GIVEN TASK A:
Convert the part of the listing that opens with the line containing "Task: Select Manchester City -2.0 odds 4.49" and closes with the line containing "(x=277, y=128)" into a two-column CSV with the headers instruction and coordinates. Each request gets one row, with its text and its answer each in a single quoted field and line breaks replaced by spaces.

GIVEN PASSAGE:
— begin —

Despite continued debate over its ability to destabilize and weaken a terrorist group, policy makers continue to argue that targeting leaders is an important part of US counterterrorism policy. For example, immediately following the death of Abu Musab al-Zarqawi, who was killed on June 7, 2006, by a US air strike in Iraq, President George W. Bush announced that al-Qaeda had been dealt a “severe blow.” After the death of al-Masri on April 18, 2010, the Obama administration announced that al-Qaeda had suffered a “major setback.” The day after bin Laden’s death, President Obama stated:
For over two decades, bin Laden has been al-Qaeda’s leader and symbol, and has continued to plot attacks against our country and our friends and allies. The death of bin Laden marks the most significant achievement to date in our nation’s effort to defeat al-Qaeda.16
The state department echoed this assessment in the 2011 Country Reports on Terrorism: “The loss of bin Laden and these other key operatives puts the network on a path of decline that will be difficult to reverse.”17
Analysts have also predicted that leadership targeting will weaken ISIS. For instance, Abu Muhammad al-Adnani, believed to be the second most important leader of ISIS after Abu Bakr al-Baghdadi, was killed by an air strike in Aleppo, Syria, in August 2016. One of the group’s longest-serving top commanders, al-Adnani was a spokesperson in charge of ISIS’s operations outside of Syria and Iraq and was responsible for the recruitment of foreign fighters. Thomas Joscelyn, a senior fellow at the Foundation for Defense of Democracies and senior editor of FDD’s Long War Journal, states that al-Adnani was one of the group’s most senior officials, and probably the most visible.18 His death was considered by analysts and policy makers to be a major blow to the organization.19 Adam Deen, a senior researcher at the Quilliam Foundation, said that ISIS would be “scrambling to find a replacement.”20 He argued that the group was dependent upon personality cults and the charisma of its leaders, and as such, the death of a figure such as al-Adnani would be destabilizing.
But in the months after the assassination, ISIS continued to gain new recruits, hold territory, and carry out attacks. Prior to his death, al-Adnani had stated that while ISIS may experience periods of weakening, the movement is more than its capacity to control territory. It is built upon its beliefs and ideology. He states, “O America. Would we be defeated and you be victorious if you were to take Mosul or Sirte or Raqqa? Certainly not! We would be defeated and you victorious only if you were able to remove the Koran from Muslims’ hearts.”21 This statement reflects one of the theoretical arguments advanced in this book—that the ideology of ISIS or al-Qaeda is not dependent upon leadership, or even territorial control. Rather, ideology, organizational structure, and local support have contributed to their ability to withstand the loss of their leaders.

— end —

INFORMATION GIVEN:
— begin —

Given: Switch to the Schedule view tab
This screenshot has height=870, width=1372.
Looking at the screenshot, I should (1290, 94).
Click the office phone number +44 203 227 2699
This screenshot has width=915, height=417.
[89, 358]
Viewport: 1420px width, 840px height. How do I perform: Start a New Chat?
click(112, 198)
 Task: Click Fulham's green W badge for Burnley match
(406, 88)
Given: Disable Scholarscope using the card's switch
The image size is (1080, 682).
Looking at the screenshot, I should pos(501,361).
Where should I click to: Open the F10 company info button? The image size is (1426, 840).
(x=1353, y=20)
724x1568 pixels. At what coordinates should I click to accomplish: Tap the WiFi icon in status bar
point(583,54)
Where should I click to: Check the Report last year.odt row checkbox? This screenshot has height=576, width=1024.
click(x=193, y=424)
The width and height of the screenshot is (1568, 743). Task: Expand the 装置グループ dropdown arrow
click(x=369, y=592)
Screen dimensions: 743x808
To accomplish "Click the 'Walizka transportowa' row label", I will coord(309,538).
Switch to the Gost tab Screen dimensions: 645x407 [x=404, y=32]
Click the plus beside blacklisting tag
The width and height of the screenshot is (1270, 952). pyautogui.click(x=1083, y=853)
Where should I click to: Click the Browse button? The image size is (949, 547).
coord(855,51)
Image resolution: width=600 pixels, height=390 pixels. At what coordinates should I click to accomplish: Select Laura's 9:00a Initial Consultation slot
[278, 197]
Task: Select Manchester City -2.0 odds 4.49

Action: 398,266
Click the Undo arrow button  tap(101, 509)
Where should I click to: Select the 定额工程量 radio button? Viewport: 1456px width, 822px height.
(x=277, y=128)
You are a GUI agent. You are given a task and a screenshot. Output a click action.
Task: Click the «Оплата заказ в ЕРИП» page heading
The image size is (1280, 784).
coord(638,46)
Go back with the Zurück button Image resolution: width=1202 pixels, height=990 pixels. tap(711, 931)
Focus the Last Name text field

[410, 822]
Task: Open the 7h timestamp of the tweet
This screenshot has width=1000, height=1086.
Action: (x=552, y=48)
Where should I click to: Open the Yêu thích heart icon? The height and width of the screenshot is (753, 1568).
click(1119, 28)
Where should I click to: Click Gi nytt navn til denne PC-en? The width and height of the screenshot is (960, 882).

— end —

GIVEN TASK B:
From the passage on targeting terrorist leaders, copy word for word the part that opens with the words containing "But in the months" and closes with "of their leaders.".

EXERCISE OUTPUT A:
instruction,coordinates
"Task: Select Manchester City -2.0 odds 4.49","Action: 398,266"
"Click the Undo arrow button","tap(101, 509)"
"Where should I click to: Select the 定额工程量 radio button? Viewport: 1456px width, 822px height.","(x=277, y=128)"

EXERCISE OUTPUT B:
But in the months after the assassination, ISIS continued to gain new recruits, hold territory, and carry out attacks. Prior to his death, al-Adnani had stated that while ISIS may experience periods of weakening, the movement is more than its capacity to control territory. It is built upon its beliefs and ideology. He states, “O America. Would we be defeated and you be victorious if you were to take Mosul or Sirte or Raqqa? Certainly not! We would be defeated and you victorious only if you were able to remove the Koran from Muslims’ hearts.”21 This statement reflects one of the theoretical arguments advanced in this book—that the ideology of ISIS or al-Qaeda is not dependent upon leadership, or even territorial control. Rather, ideology, organizational structure, and local support have contributed to their ability to withstand the loss of their leaders.